Peru-focused gold mining company Nativo Resources (LON: NTVO) is about to publish proposals for the restructuring of its loan notes. This would allow the €10m of capital plus interest (the interest rate is 0% from the beginning of 2025) to be converted into shares at a 10% discount to the volume weighted market price over ten days. The notes are convertible from the beginning of 2032 or when the company market capitalisation exceeds £35m for ten consecutive days. The share price moved up 18.2% to 0.65p.

Artisinal Spirits Company (LON: ART) says revenues grew in double digits in the first four months of 2025 even though the US and China markets remain tough. The growth is coming from bottled whisky sales in Europe and cask sales. The US importing model is being changed. Full year revenues are forecast to grow by 10% to £26m. The share price improved 8.91% to 55p.

Cancer treatments developer Scancell Holdings (LON: SCLP) investor Volpes Testudo Fund, which is represented on the board by Martin Diggle, has bought a further 497,764 shares at 9p each. It owns 12.6% of the cancer treatments developer. The share price rose 8.1% to 10p.

FALLERS

Footwear retailer Shoe Zone (LON: SHOE) says interim trading is in line with expectations with revenues down by 6.5% to £71.5m, although second quarter trading was flat. Store sales were 10% lower. Online revenues were 6.5% higher. Stores are being closed. Shoe Zone fell into loss in the first half, but the second half should be better. Full year pre-tax profit is expected to halve to £5m. The share price declined 19.6% to 92.5p.

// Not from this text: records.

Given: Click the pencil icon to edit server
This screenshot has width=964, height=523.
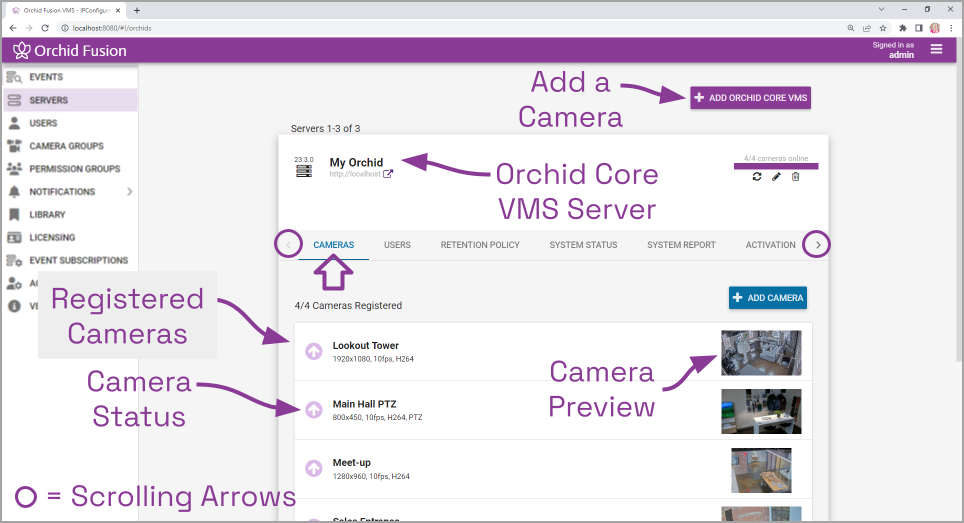Looking at the screenshot, I should click(x=777, y=177).
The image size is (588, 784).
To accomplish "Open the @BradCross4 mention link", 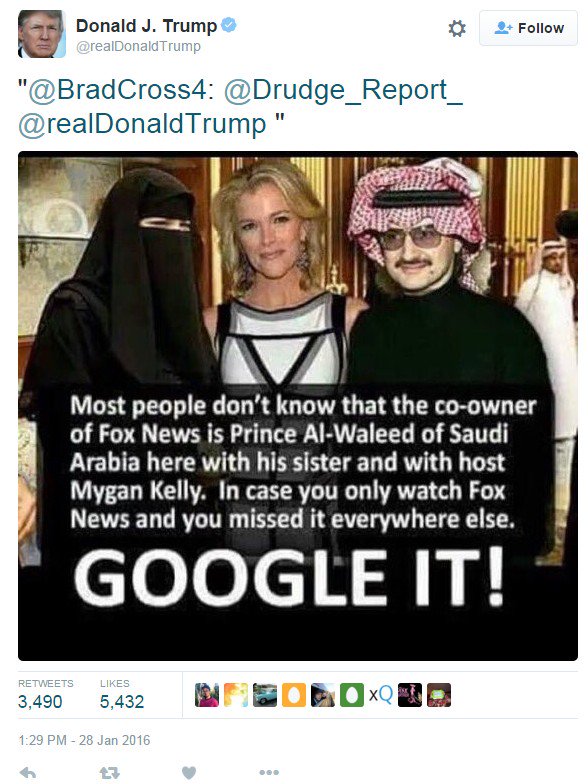I will coord(116,90).
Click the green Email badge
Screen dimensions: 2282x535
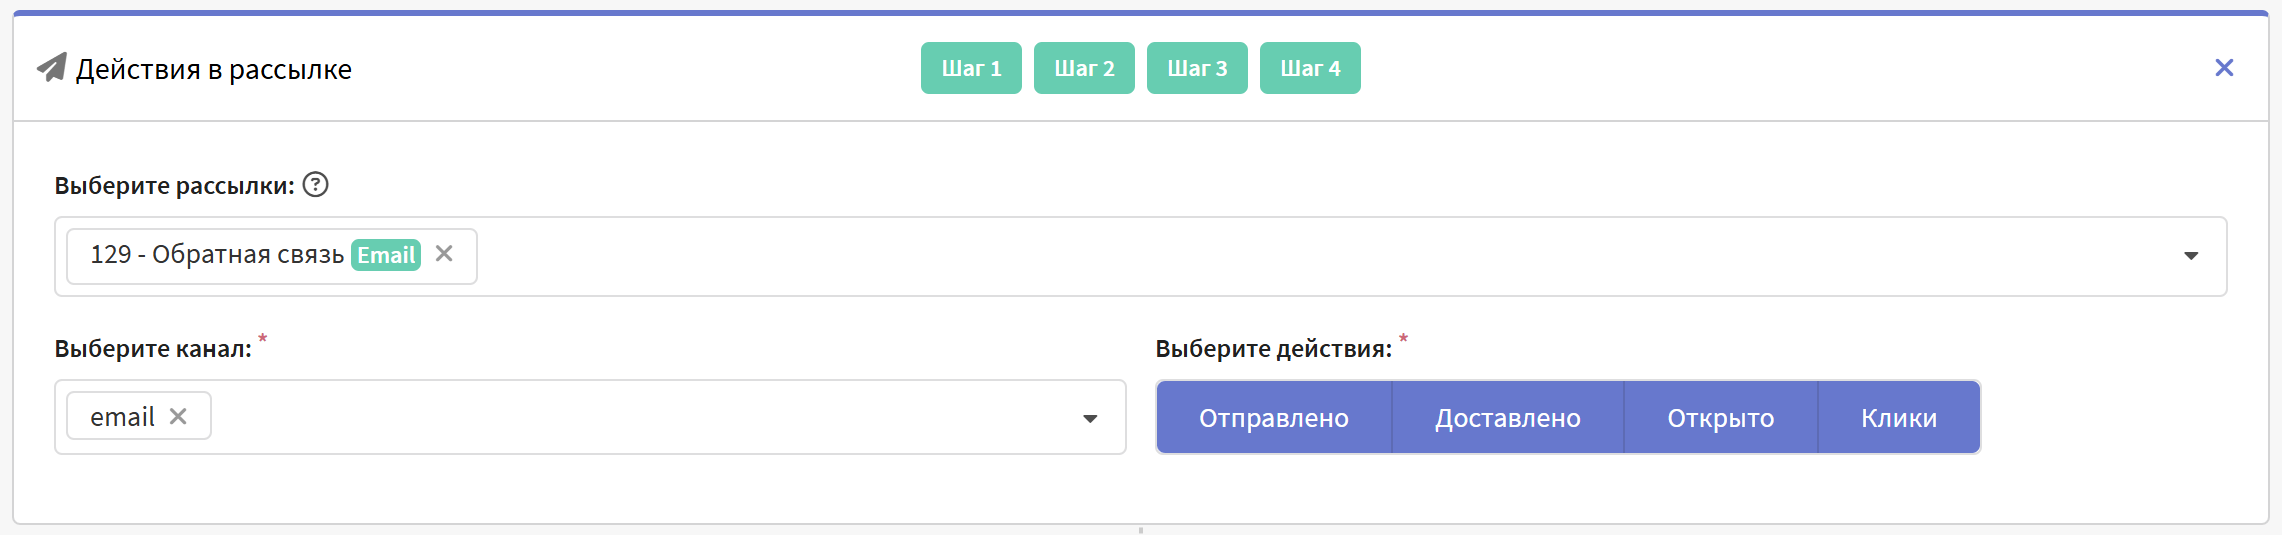[x=386, y=256]
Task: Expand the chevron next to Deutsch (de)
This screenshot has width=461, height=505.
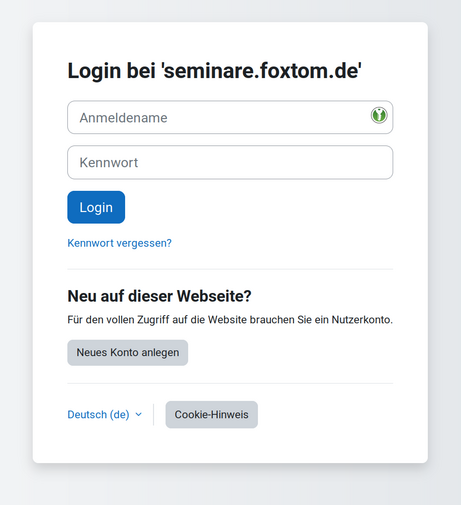Action: [x=139, y=415]
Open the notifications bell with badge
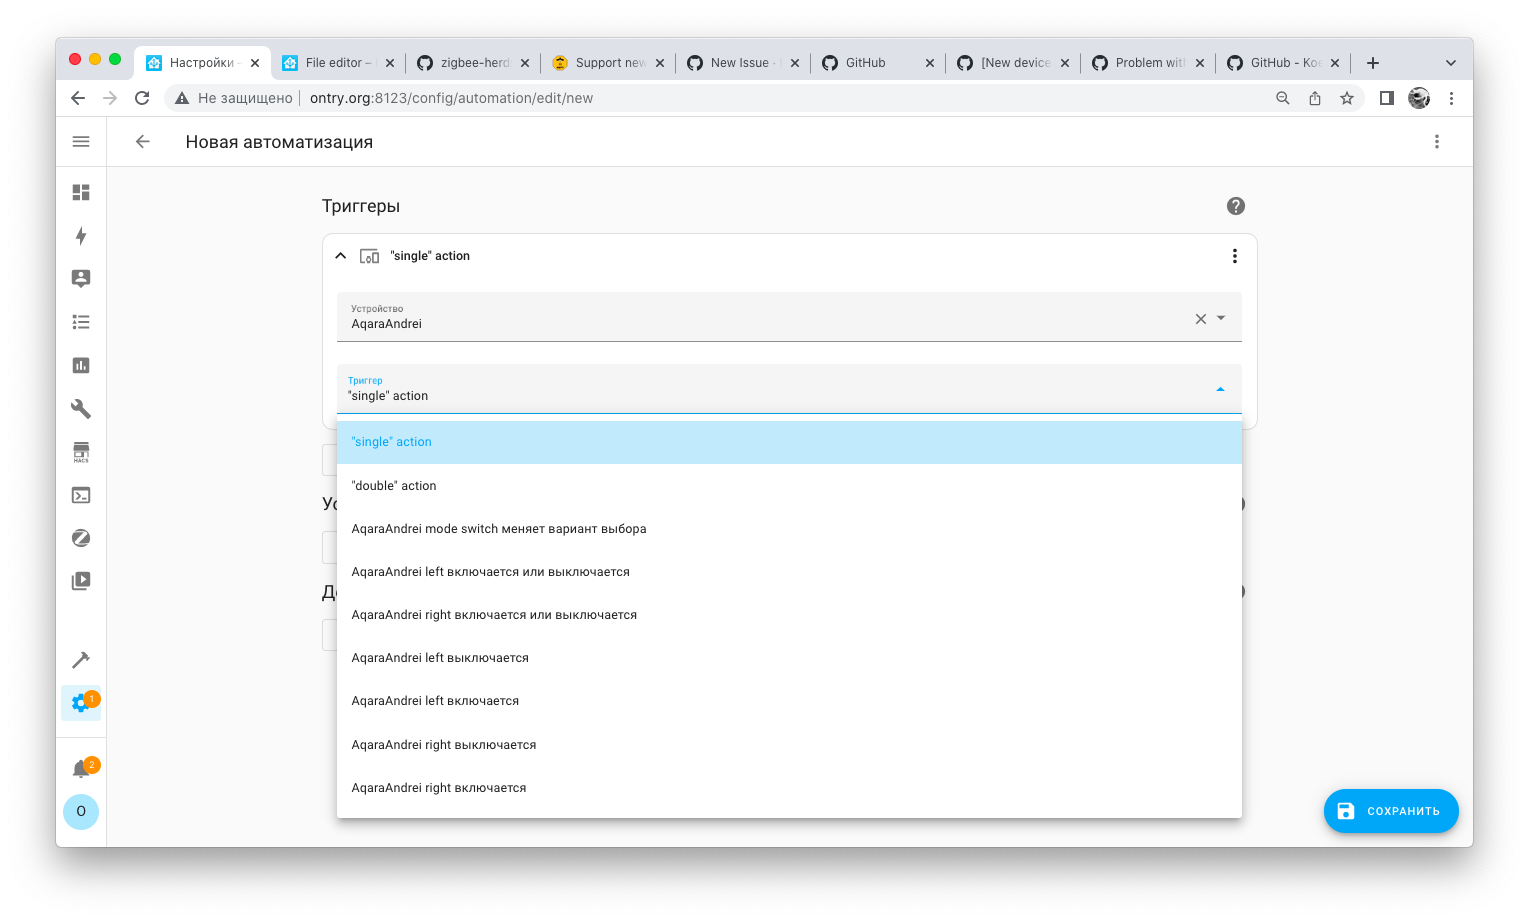 81,768
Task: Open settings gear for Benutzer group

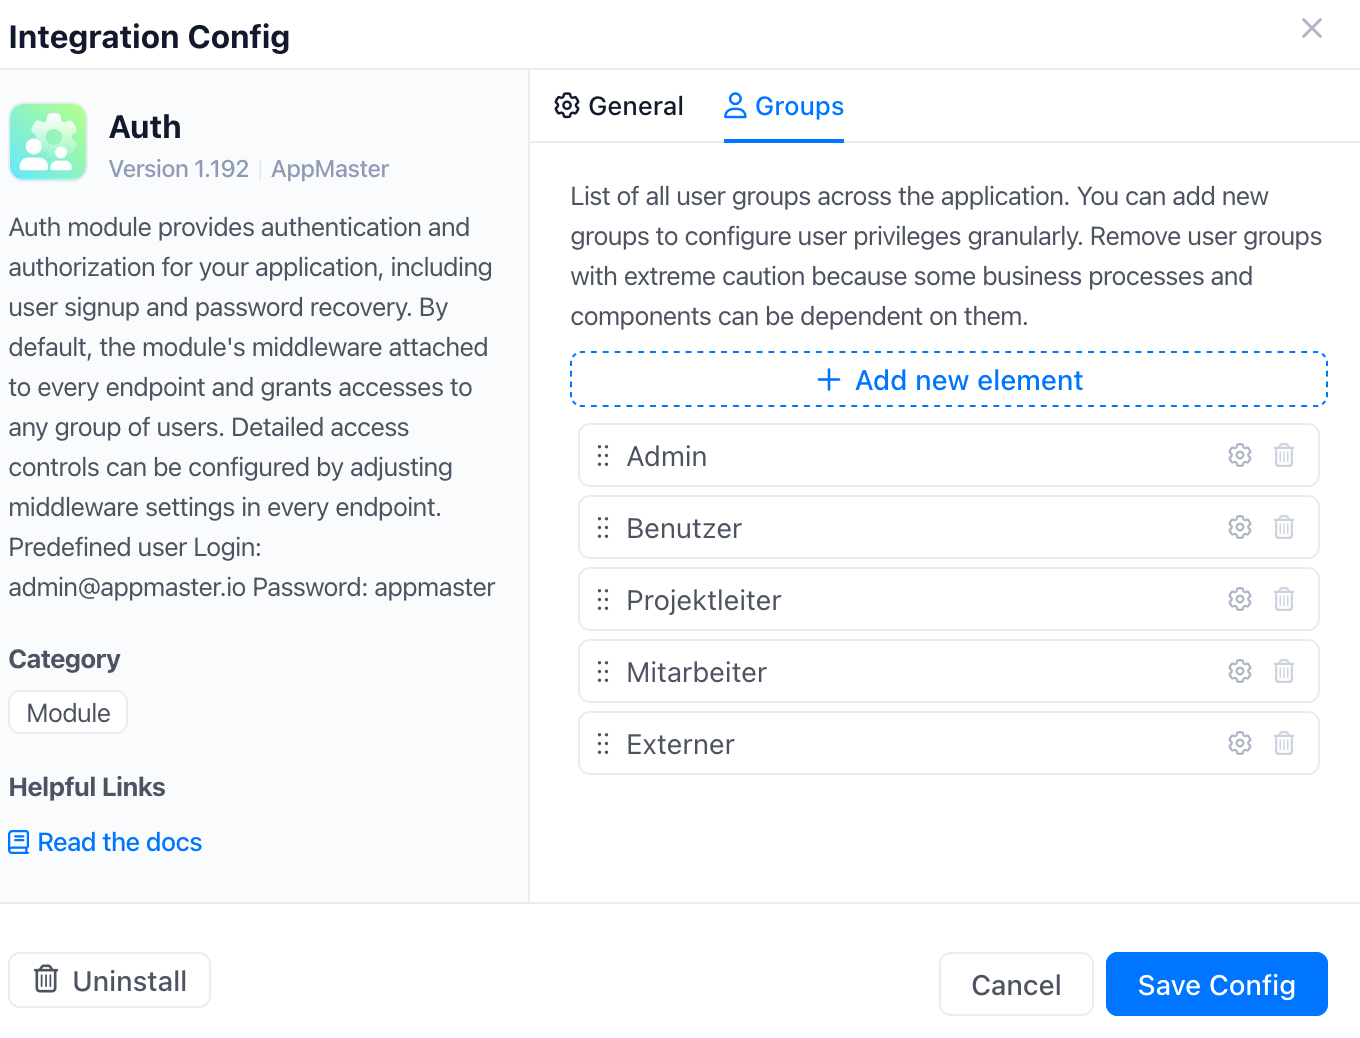Action: point(1240,527)
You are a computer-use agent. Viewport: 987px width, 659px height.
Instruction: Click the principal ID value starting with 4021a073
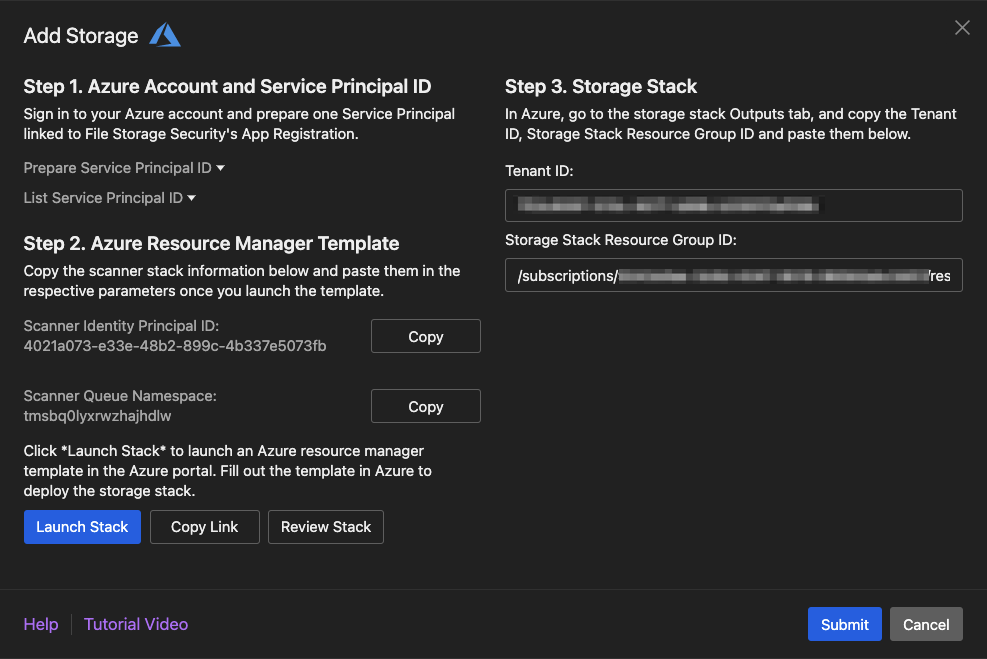[x=175, y=346]
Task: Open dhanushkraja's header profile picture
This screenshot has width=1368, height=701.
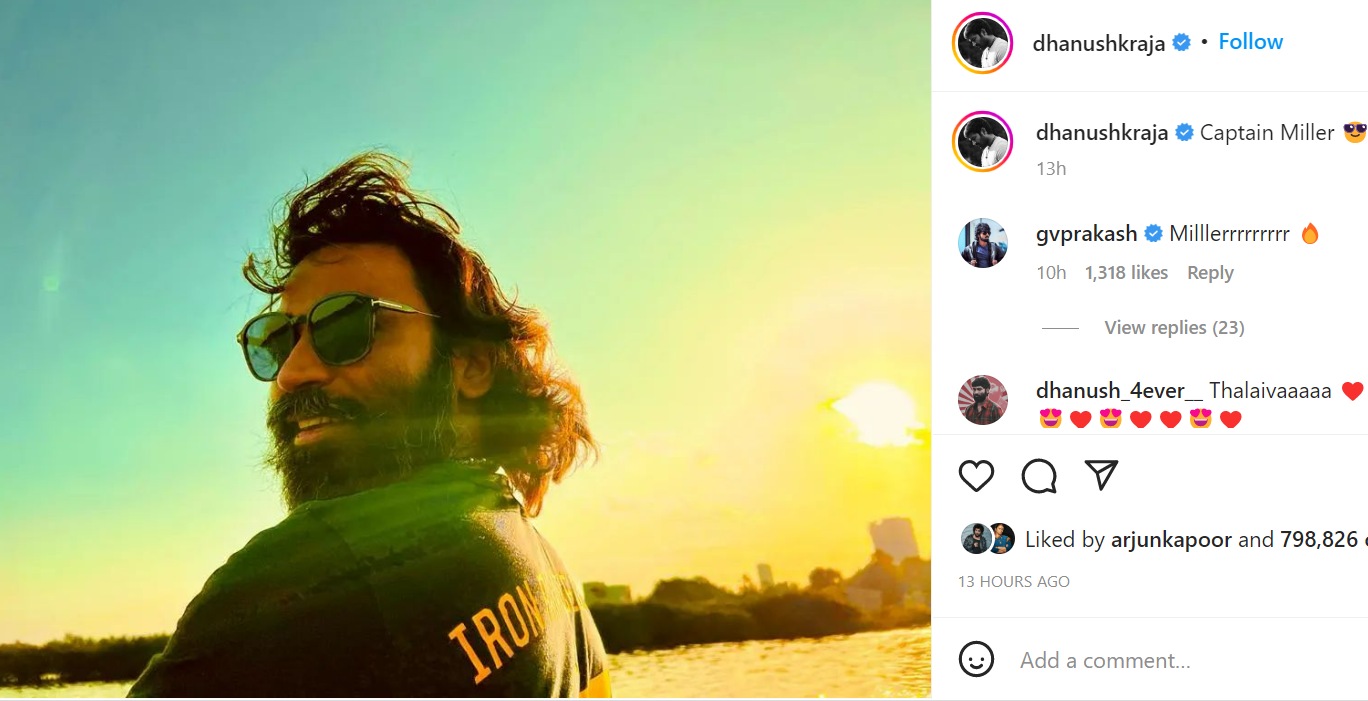Action: pyautogui.click(x=982, y=43)
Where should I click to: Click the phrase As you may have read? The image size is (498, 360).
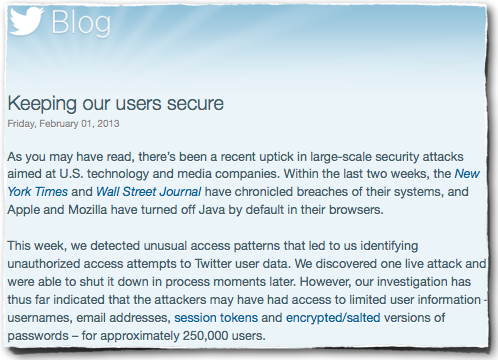coord(71,157)
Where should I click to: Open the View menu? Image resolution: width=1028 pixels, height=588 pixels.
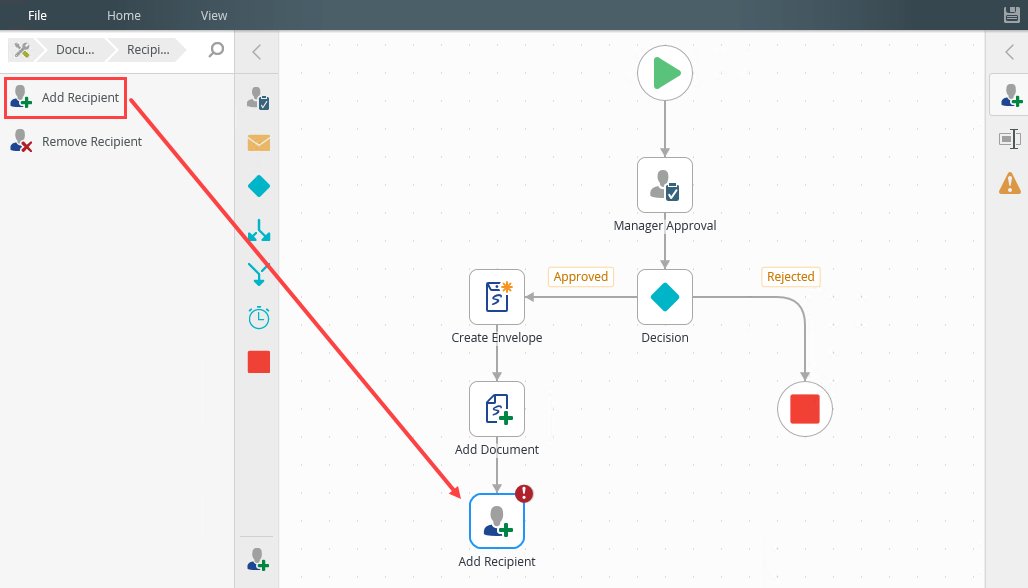[214, 15]
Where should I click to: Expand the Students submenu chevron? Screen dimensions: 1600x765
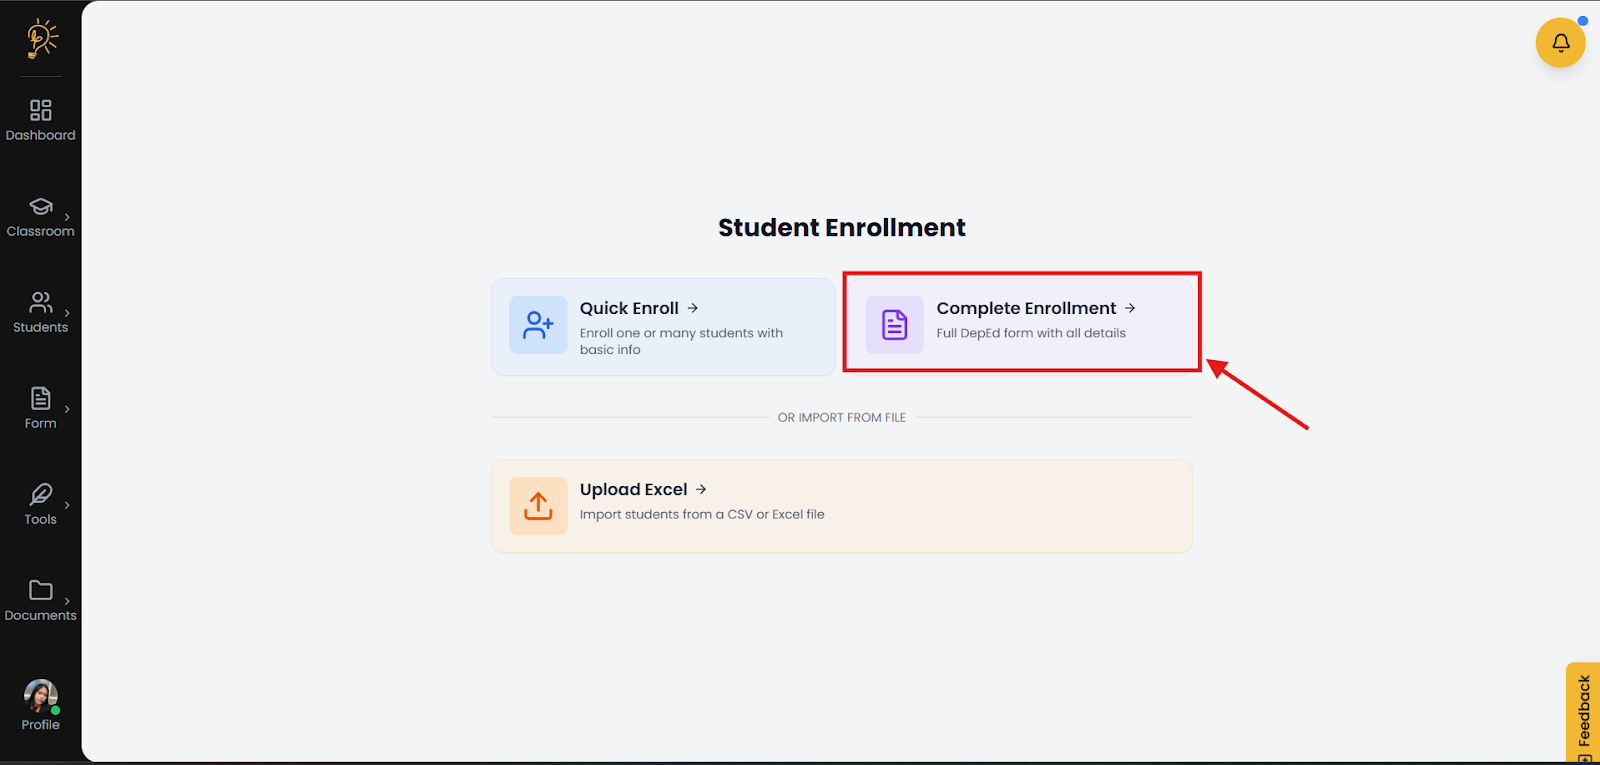tap(67, 313)
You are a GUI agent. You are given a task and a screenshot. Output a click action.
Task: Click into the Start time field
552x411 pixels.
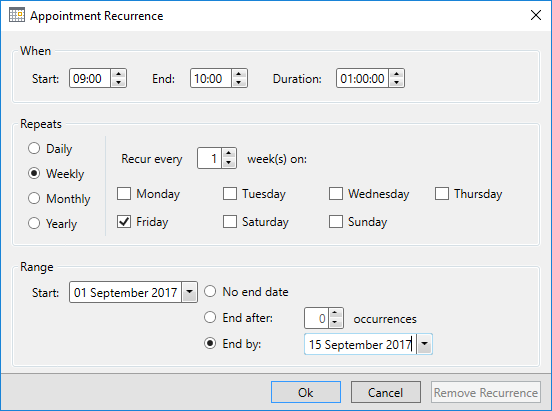[90, 78]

More disappointing news from Pantheon Resources (LON: PANR). The flow testing of the Lower Sag 3 reservoir level in the Megrez-1 well in Alaska. The well is suspended. The focus will switch to Ahpun West and the Dubhe-1 well will drill this year. Final investment decision on Ahpun West should be in 2027. The share price slipped a further 18.7% to 21.625p.

Time Out (LON: TMO) is reviewing the future of the original media division because of falling advertising revenues. The division is set to fall into loss this year. The company has eleven food and cultural markets. These revenues ae growing. The share price fell 6.9% to 27p.

Engineer recruitment company RTC Group (LON: RTC) says first quarter trading remains positive, but the second quarter is being impacted by National Insurance rate rises. RTC is focusing on sectors that will enable it to capitalise on growth opportunities. The share price dipped 5.13% to 92.5p.